The FFN is Dense -> ReLU -> Dense. (GELU is more common in practice; ReLU is fine here for predictability and speed.)

Worked sketch

class EncoderBlock(nnx.Module):
    def __init__(self, d_model, num_heads, d_ff, rngs):
        self.ln1 = nnx.LayerNorm(d_model, rngs=rngs)
        self.attn = MHA(d_model=d_model, num_heads=num_heads, rngs=rngs)
        self.ln2 = nnx.LayerNorm(d_model, rngs=rngs)
        self.ff1 = nnx.Linear(d_model, d_ff, rngs=rngs)
        self.ff2 = nnx.Linear(d_ff, d_model, rngs=rngs)

    def __call__(self, x):
        x = x + self.attn(self.ln1(x))
        x = x + self.ff2(jax.nn.relu(self.ff1(self.ln2(x))))
        return x

Compare with Linen, where you’d pass train=... and deterministic=... through every submodule and read params from a params collection.
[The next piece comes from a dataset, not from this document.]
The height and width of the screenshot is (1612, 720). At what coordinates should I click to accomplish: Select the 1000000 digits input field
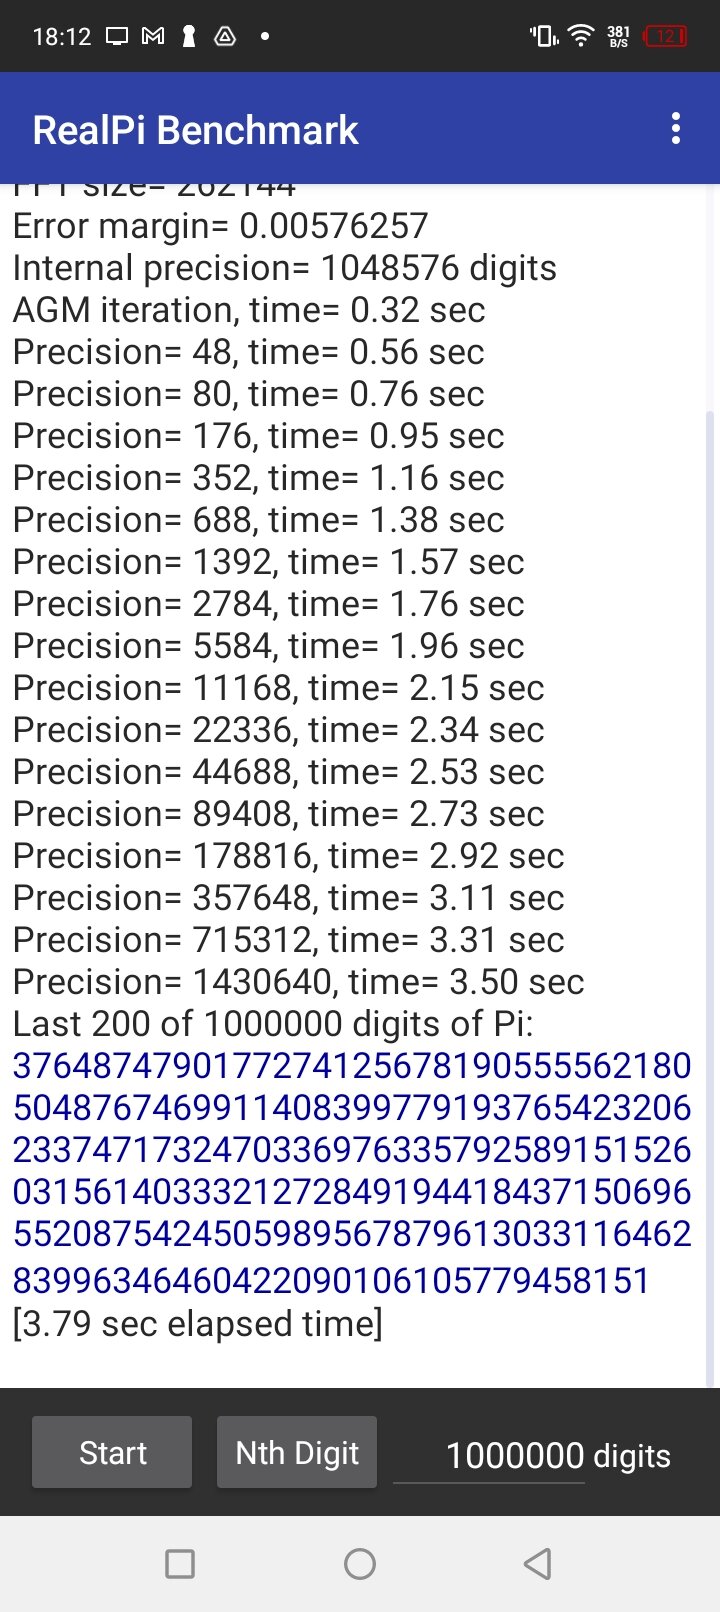point(489,1455)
In nnx the block is just a class that owns five attributes; calling it is model(x).

Why two LayerNorms?

Each sublayer (attention, FFN) gets its own LayerNorm because each operates on a different geometry. Sharing one LN would couple their pre-activations and hurt expressivity. This is why even the smallest blocks have ln1 and ln2.

Why FFN width = 4 * d_model in production?
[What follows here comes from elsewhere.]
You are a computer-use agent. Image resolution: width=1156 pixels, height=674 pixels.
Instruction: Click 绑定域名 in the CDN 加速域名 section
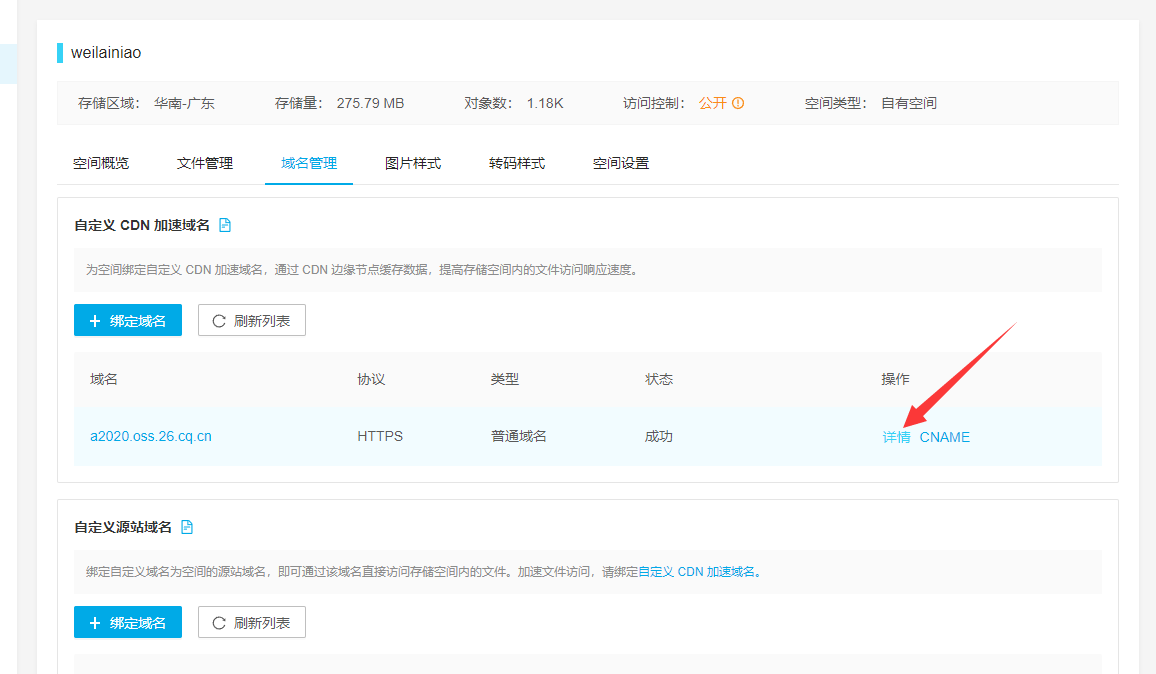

Convention. The original paper used d_ff = 4 * d_model (e.g., d_model=512, d_ff=2048). The MHA sublayer is bandwidth-limited (matmul + softmax); the FFN is FLOP-limited. A wider FFN balances the two. Here we just pass d_ff as a hyperparameter so you can experiment.

Common pitfalls

Forgetting the residual. Without it, the whole point of the block (gradient highway) disappears. Always x = x + Sublayer(...).
Post-LN instead of pre-LN. Both work; we standardize on pre-LN. Make sure to apply LN to the input of each sublayer, not the output.
Sharing one LN between sublayers. Two LNs, two normalizations.
FFN with no nonlinearity. Two linear layers in a row with nothing between collapse to a single linear layer. The ReLU is load-bearing.
d_model not divisible by num_heads. MHA asserts on this.

Problem

Write encoder_block_forward(seed, x, num_heads, d_model, d_ff):

Define an inner MHA(nnx.Module) (same as pos 32) and an EncoderBlock(nnx.Module) with ln1, attn, ln2, ff1, ff2 attributes.
__call__(x) does x + attn(ln1(x)) then x + ff2(relu(ff1(ln2(x)))).
Cast num_heads, d_model, d_ff from float to int. Build with nnx.Rngs(int(seed)).
Return the output flattened: out.reshape(-1).

Inputs:

seed: int (passed as float).
x: 2-D (T, d_model).
num_heads, d_model, d_ff: ints (passed as floats).

Output: 1-D flattened (T * d_model,).